Reinking, a senior biologist at the Sutton Avian Research Center in Bartlesville and author of winter-bird and breeding-bird atlases for Oklahoma, also is coordinator of the United States Geological Survey’s annual Breeding Bird Survey for Oklahoma. Surveys from across the country contributed data for the study. Oklahoma ornithologists have done the survey since the mid 1960s, he said.
“Other than the Christmas Bird Count it’s one of our longest-running and most intensive efforts in Oklahoma,” he said. “Anyone can go to the website and look at the results and drill down to even specific routes and look at the changes over a 10-year period. … It’s color coded so you can see at a glance what are the big declines and what are the increases.”
Notable among the survey data are annual increases of 20 percent for Canada geese, 40 percent for the invasive Eurasian collard dove and 10 percent for fish crows, while orchard orioles and loggerhead shrikes are down roughly 5 percent per year and Bell’s vireo are down 2.5 percent in Oklahoma, he said.
While the Cornell study notes that the continental population of grassland birds such as the eastern meadowlark have declined nearly 50 percent continent-wide, the trend on the Oklahoma survey shows them down about 2.5 percent per year the past 10 years.
Amateur birders also fit into the study picture, and Tulsa has been home to a National Audubon Society Christmas Bird Count annually since 1926. Some of the long-term data from that count worked into the most recent study, and it also made headlines in 2009.
A 40-year analysis of the counts showed 48 of 305 common, widespread species in North America have shifted their wintering grounds more than 200 miles northward. It created additional buzz around climate change debates at the time and still is cited by the Environmental Protection Agency as a change indicator.
With 25 years running the same route for the annual Audubon Christmas Bird Count and now as Tulsa-area coordinator, Jeff Cox said the annual ups and downs are always noticed in the survey area north of Tulsa, but often it’s hard to see the bigger picture.
Long term, the things that stand out are the lack of prairie chickens and prairie songbirds, but gains of hawks and eagles and things such as white-winged doves and Canada geese have increased.
Landscape changes are obvious for the people who run the same route year after year, he said.
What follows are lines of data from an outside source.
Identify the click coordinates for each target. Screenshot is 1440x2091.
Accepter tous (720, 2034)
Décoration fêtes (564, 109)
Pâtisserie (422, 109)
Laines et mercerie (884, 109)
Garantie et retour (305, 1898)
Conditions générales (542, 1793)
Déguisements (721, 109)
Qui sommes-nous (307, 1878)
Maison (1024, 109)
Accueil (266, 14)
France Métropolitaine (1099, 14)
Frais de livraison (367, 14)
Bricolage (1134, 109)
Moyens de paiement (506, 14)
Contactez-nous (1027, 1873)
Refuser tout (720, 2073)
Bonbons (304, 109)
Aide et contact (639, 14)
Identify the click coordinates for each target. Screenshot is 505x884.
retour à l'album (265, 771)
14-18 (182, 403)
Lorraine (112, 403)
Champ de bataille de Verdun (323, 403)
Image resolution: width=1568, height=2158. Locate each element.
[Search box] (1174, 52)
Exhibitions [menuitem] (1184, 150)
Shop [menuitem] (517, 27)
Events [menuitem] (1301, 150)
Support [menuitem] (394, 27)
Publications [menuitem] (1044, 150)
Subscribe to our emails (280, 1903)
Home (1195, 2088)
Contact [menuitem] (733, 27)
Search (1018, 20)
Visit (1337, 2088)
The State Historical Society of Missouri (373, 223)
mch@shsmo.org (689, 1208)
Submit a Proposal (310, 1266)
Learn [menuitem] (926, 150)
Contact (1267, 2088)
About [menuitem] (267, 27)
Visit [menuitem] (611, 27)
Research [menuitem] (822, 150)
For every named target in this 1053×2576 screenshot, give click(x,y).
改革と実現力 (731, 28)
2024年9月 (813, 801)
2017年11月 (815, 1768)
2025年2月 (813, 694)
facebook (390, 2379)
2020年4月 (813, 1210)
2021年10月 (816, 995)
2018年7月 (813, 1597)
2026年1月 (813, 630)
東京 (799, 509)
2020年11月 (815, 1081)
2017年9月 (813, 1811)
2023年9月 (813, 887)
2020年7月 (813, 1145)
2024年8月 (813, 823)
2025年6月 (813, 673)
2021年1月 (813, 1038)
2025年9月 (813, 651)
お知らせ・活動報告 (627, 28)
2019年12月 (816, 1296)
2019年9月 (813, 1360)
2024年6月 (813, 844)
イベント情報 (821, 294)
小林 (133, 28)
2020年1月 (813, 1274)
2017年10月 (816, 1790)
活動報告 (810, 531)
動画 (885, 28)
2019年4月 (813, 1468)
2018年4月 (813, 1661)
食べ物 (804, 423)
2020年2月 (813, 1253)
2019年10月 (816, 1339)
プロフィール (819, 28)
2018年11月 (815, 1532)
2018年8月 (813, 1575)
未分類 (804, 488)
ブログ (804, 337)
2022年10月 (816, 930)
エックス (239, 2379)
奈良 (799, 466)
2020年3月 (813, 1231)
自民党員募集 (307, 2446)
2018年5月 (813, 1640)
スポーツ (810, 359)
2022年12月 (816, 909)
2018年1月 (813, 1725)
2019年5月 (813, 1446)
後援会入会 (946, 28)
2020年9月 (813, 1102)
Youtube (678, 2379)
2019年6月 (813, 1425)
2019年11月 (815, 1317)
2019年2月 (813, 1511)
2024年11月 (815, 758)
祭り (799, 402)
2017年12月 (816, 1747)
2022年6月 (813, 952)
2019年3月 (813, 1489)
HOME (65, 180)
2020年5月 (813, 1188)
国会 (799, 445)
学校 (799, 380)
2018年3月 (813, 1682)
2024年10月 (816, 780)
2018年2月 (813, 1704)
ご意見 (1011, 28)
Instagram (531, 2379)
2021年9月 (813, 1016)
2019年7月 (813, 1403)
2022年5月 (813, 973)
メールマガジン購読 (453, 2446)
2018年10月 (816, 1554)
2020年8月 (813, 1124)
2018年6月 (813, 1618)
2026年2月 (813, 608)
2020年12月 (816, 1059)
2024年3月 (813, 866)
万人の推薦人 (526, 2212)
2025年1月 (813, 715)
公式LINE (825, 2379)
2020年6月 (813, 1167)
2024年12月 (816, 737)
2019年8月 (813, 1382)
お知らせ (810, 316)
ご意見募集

Most noticeable are prairie or pasture areas that now are over-grazed or replaced by housing developments, Cox said.
While the Cornell study focuses on numbers and not causes, the study will inspire more scientists to look at the causes behind the declines and, perhaps, come up with solutions, he said.
There are things people can do now, but the puzzle for this wide variety of birds, many of which migrate thousands of miles overseas, likely will be more difficult.
“It’s more than just banning something like DDT,” Cox said.
A widespread issue calls for widespread changes and broad public support for conservation measures such as the Migratory Bird Protection Act and the Endangered Species Act, he said.
Everyone can do their part, even if it’s only putting items up on windows on their home to prevent collisions or keeping their cats inside, Loss said. Cats are responsible for the loss of billions of songbirds in the U.S. annually, he said.
“Generally, we know how do to it,” the Sutton Center’s Reinking said. “We know how to save birds, and we’ve done it. It’s a matter of public support and financial support and enough people to care about it to make it happen.”